Re: New filesystem/directory API proposal

On Fri, Jan 29, 2010 at 2:02 PM, Arve Bersvendsen <arveb@opera.com> wrote:
> On Fri, 29 Jan 2010 22:32:11 +0100, Eric Uhrhane <ericu@google.com> wrote:
>
>> What the app sees should be a
>> case-insensitive, case-preserving filesystem.  That's easy to implement on
>> top of the most-commonly-used filesystems, and not hard to emulate on
>> case-sensitive systems.  Problems due to interactions with applications
>> running outside the browser should be extremely rare and minor.
>
> On case-sensitive file systems, this would leave an application unable to
> correctly resolve and distinguish a file system entry named 'foo' where
> there is another entry named 'Foo'. Without even attempting to speak for
> anyone else, I've had this situation occur on multiple instances when
> re-digitizing my old music collection: The older rip would simply have
> different capitalization from the newer one.

Yes, this is the kind of rare case I was talking about.  It wouldn't
happen from inside a web app; you'd have to do it from a client-side
app, on a case-sensitive filesystem, have it make this kind of
situation, not clean up the extra copies, and then expose that to the
browser.  There's no reason that the UA couldn't provide a way to view
both files anyway; Windows has for many years dealt with filename
collisions by generating new aliases for the affected files.  Do you
think it's worth speccing something like that?  Possibly I should just
add some non-normative discussion about it.

>> No file or directory may be named any of [CON, PRN, AUX, NUL, COM1, COM2,
>> COM3,  COM4, COM5, COM6, COM7, COM8, COM9, LPT1, LPT2, LPT3, LPT4, LPT5,
>> LPT6, LPT7, LPT8, LPT9], nor may a file or directory's name begin with any
>> of those strings followed by a period.
>
> Note: These are perfectly legal on many filesystems, but will specifically
> fail with Windows.
>
>> Filenames may not end in period or space.
>
> These are perfectly legal filenames on many systems.
>
>> Paths can't contain any character in the set [<>:"/\|?*] or whose
>> representation
>> in UTF-8 is in [0-31].
>
> This is the NTFS limitation, right?

IIRC the FAT family of filesystems also don't like those characters,
but I'd have to check.  I pulled that list from a document I wrote up
a while back; if you want the sources, I'll dig them up.  We should
also talk about filename and path length restrictions, and the number
of files a directory can hold, areas where I believe NTFS actually
does better than many others.

> It's at this stage I would like to note that file system limitations, if
> they are to be made into a common subset of common Unix filesystems, HFS/OS
> X and FAT/NTFS (Windows), we are looking at a rather restrictive subset, and
> we would possibly be left in the situation where a web application will be
> unable to address files already present on the user's file system.

Yes, generally Windows is the most restrictive environment w.r.t.
filenames.  However, I disagree that the subset is all that
restrictive.  I very rarely come across files that would run afoul of
the above limits.  Add in the requirement that I'd need to access
those files from a web app...how likely is that?  Examples of likely
problem cases would be most appreciated.  While this spec is designed
to cover sandbox access from inside the browser, I certainly do
anticipate the browser sharing files with client apps.

On the plus side, with these restrictions, anything that runs when you
test it on one platform should run exactly the same on other
platforms.  I'd really like to avoid passing the buck on filenames to
the app developer, so that they can easily write apps that only work
on the platform on which they're testing.  That means either
specifying the LCD or specifying something more powerful.  How would
UAs emulate case-sensitive filesystems on top of case-insensitive
ones, without obfuscating the filenames such that they didn't look
right to external apps?

> While we might enforce these rules for creation of new file handles, we
> can't enforce them on reading

Hmm...that's an interesting idea.  It would mean that you could grab a
filename from a file, try to make a copy of in another directory, and
fail for the illegal filename...but only on e.g.
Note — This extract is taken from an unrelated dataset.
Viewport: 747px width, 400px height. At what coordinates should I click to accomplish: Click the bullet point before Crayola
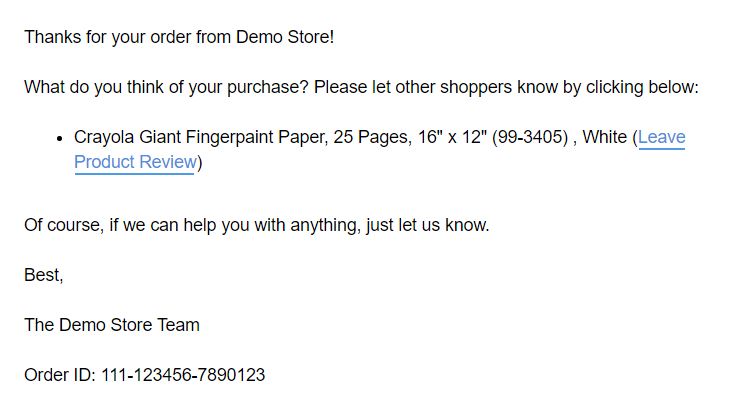(61, 138)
Linux.  That seems
like a poor user experience, but I could be convinced otherwise.
Given that I believe that any of these problems are rare, I can't
really object to this all that much ;'>.

> Any text for file name system limitations should therefore be informational
> in a spec, not normative.  (In general, I do support discouraging creating
> non-portable filenames)

I disagree; I think that if we want web apps that work all over the
place, we should do our best to restrict behavior that would get in
the way.  Let's make it very easy to write portable code.

     Eric

Received on Friday, 29 January 2010 22:47:48 UTC